■ EXERCISE ■
With pictures left out, write out exactly every line from the start of the data through the one that contains "Financial (577, 201)".

# # # # # # #

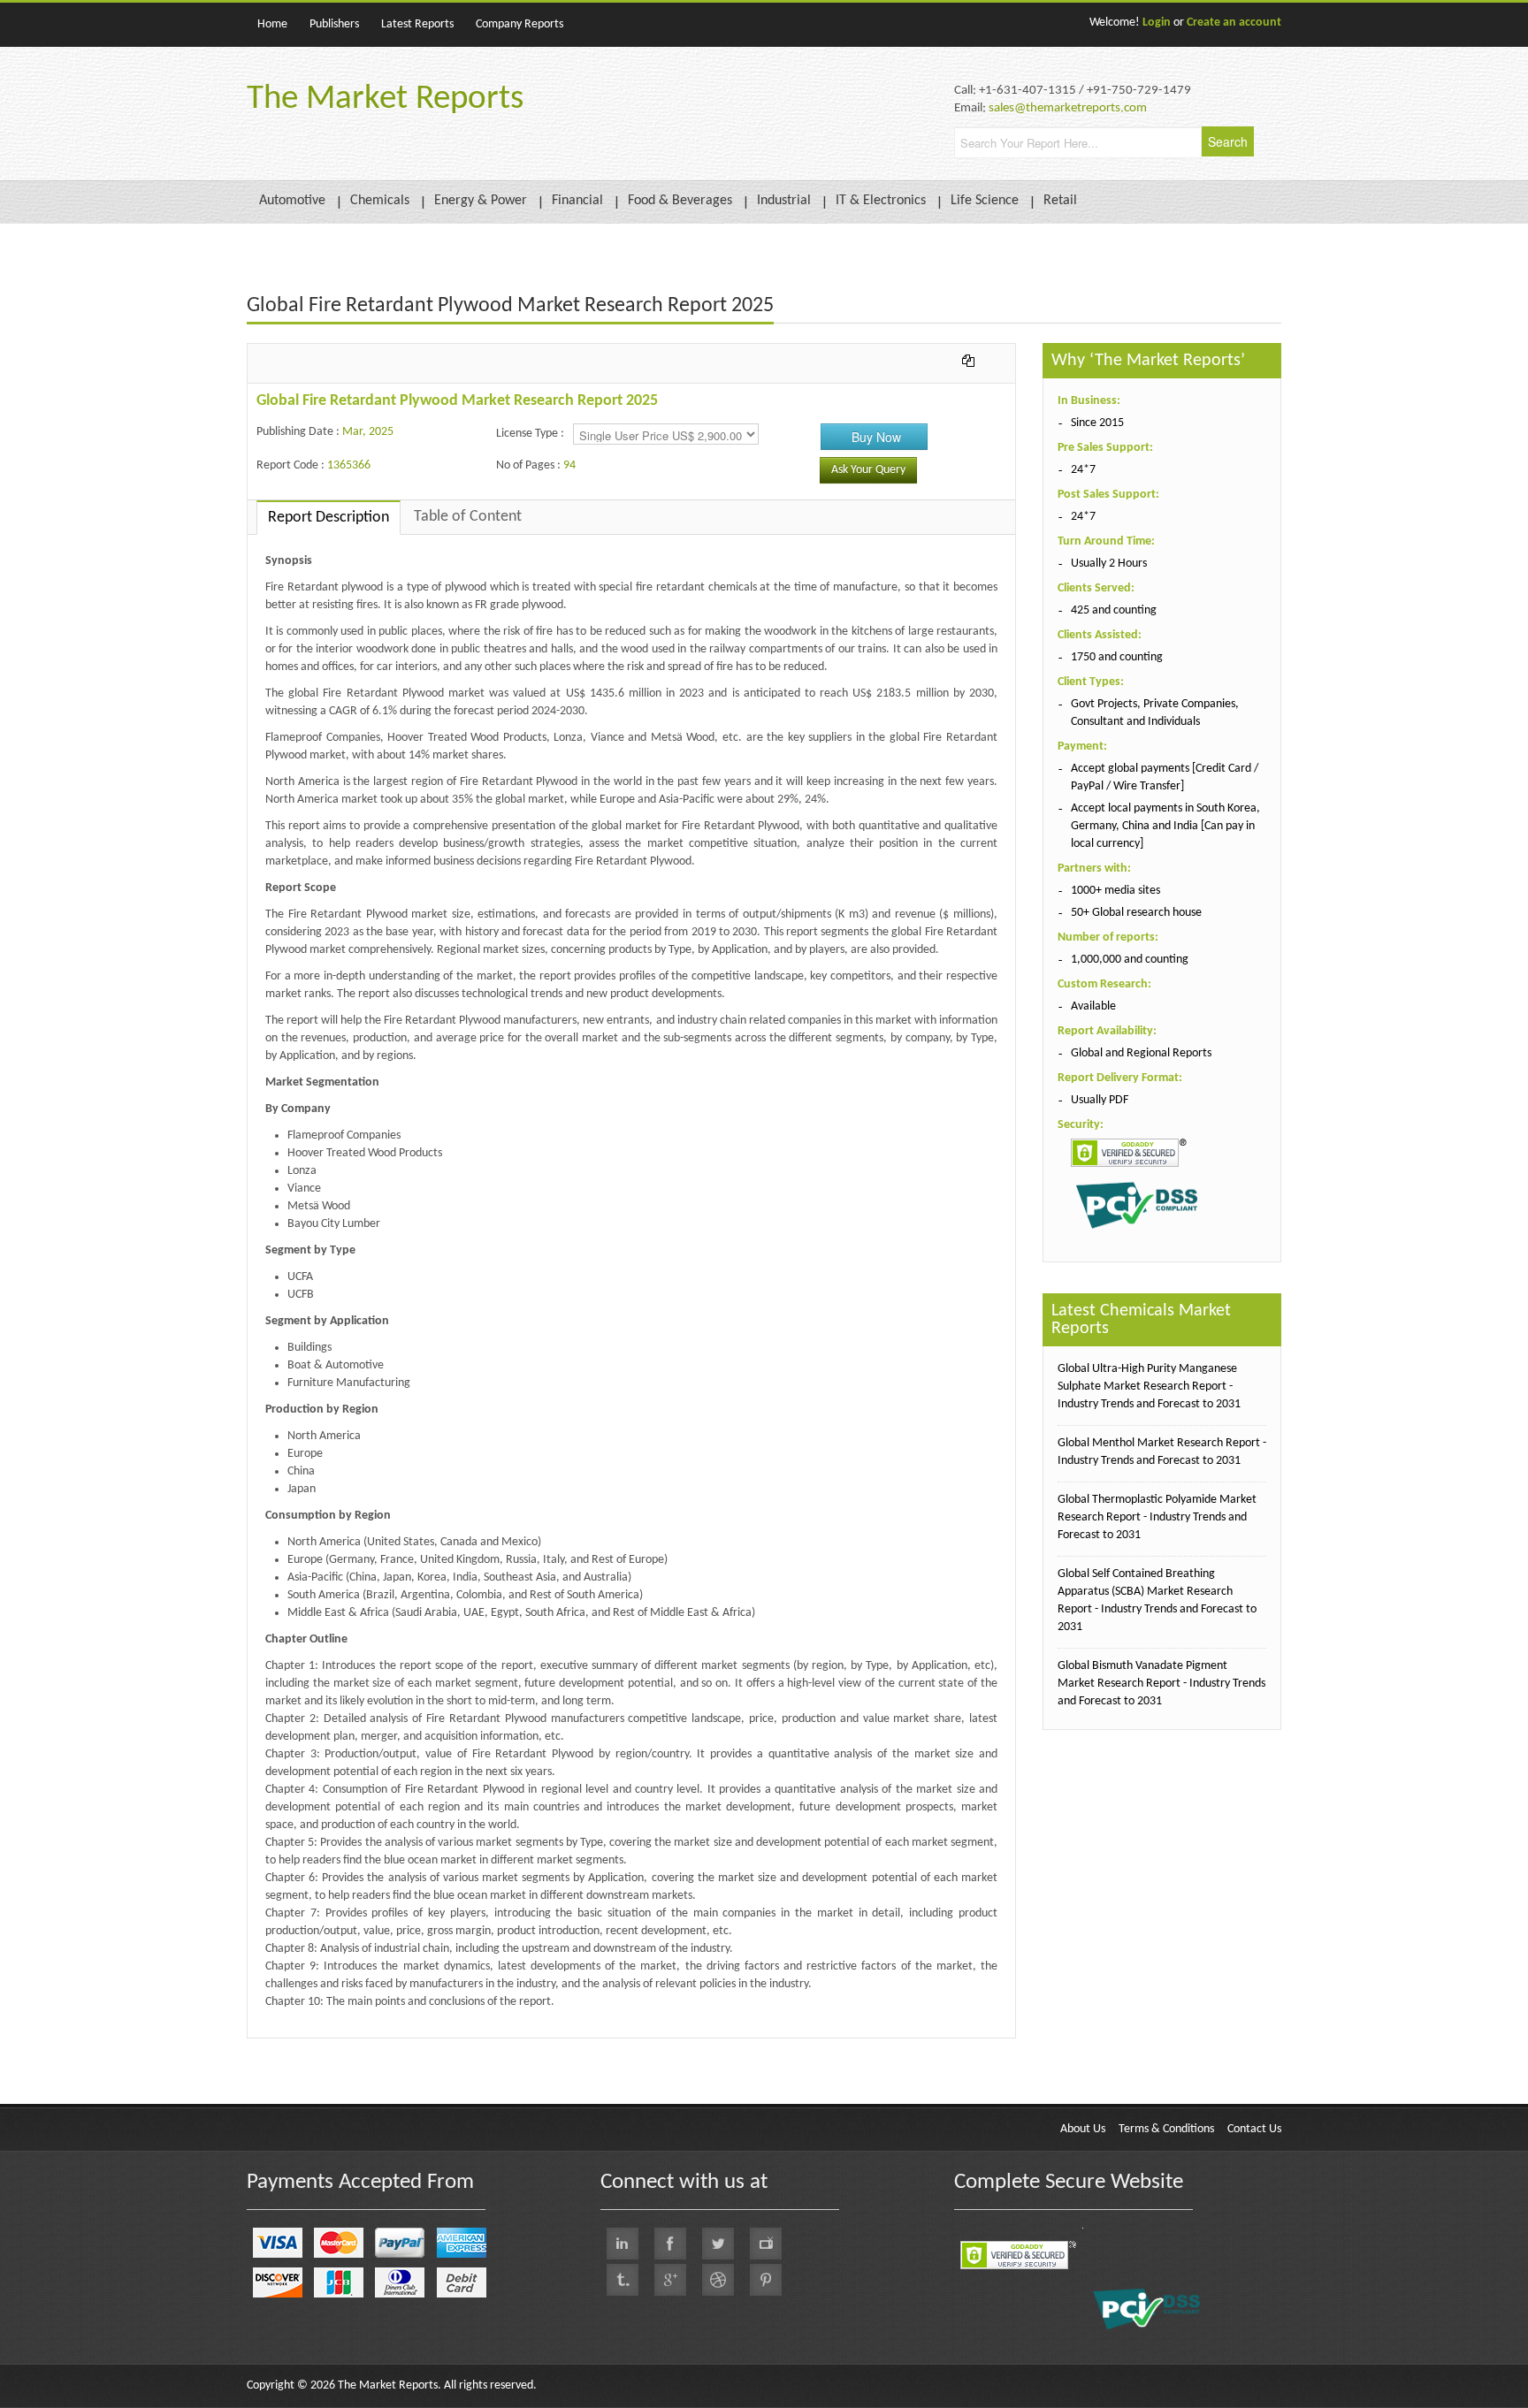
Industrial (784, 201)
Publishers (334, 24)
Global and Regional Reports (1141, 1053)
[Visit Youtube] (766, 2243)
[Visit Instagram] (718, 2280)
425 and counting (1114, 610)
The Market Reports (385, 99)
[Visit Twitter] (718, 2243)
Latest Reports (417, 24)
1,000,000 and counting (1129, 959)
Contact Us (1254, 2129)
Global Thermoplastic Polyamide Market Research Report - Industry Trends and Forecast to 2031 (1157, 1517)
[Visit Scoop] (622, 2280)
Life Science (985, 201)
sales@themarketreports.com (1068, 108)
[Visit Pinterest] (766, 2280)
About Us (1082, 2129)
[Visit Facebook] (670, 2243)
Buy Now (876, 437)
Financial (577, 201)
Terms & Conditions (1166, 2129)
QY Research (348, 2047)
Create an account (1234, 22)
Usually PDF (1099, 1100)
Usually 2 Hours (1109, 563)
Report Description (328, 517)
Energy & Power (480, 201)
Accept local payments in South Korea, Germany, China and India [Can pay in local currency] (1165, 826)
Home (272, 24)
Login (1156, 22)
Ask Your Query (868, 469)
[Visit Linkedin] (622, 2243)
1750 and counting (1117, 657)
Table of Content (468, 516)
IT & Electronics (881, 201)
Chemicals (379, 201)
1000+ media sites (1115, 890)
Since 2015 (1097, 423)
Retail (1060, 201)
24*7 (1083, 469)
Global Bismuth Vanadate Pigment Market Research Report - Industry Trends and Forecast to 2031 (1161, 1683)
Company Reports (519, 24)
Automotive (292, 201)
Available (1093, 1006)
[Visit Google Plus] (670, 2280)
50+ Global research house (1136, 912)
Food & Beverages (680, 201)
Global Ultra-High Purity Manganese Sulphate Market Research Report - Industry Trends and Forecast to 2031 (1149, 1386)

# # # # # # #

■ RESULT OF THE EXERCISE ■
Industrial (784, 201)
Publishers (334, 24)
Global and Regional Reports (1141, 1053)
[Visit Youtube] (766, 2243)
[Visit Instagram] (718, 2280)
425 and counting (1114, 610)
The Market Reports (385, 99)
[Visit Twitter] (718, 2243)
Latest Reports (417, 24)
1,000,000 and counting (1129, 959)
Contact Us (1254, 2129)
Global Thermoplastic Polyamide Market Research Report - Industry Trends and Forecast to 2031 (1157, 1517)
[Visit Scoop] (622, 2280)
Life Science (985, 201)
sales@themarketreports.com (1068, 108)
[Visit Pinterest] (766, 2280)
About Us (1082, 2129)
[Visit Facebook] (670, 2243)
Buy Now (876, 437)
Financial (577, 201)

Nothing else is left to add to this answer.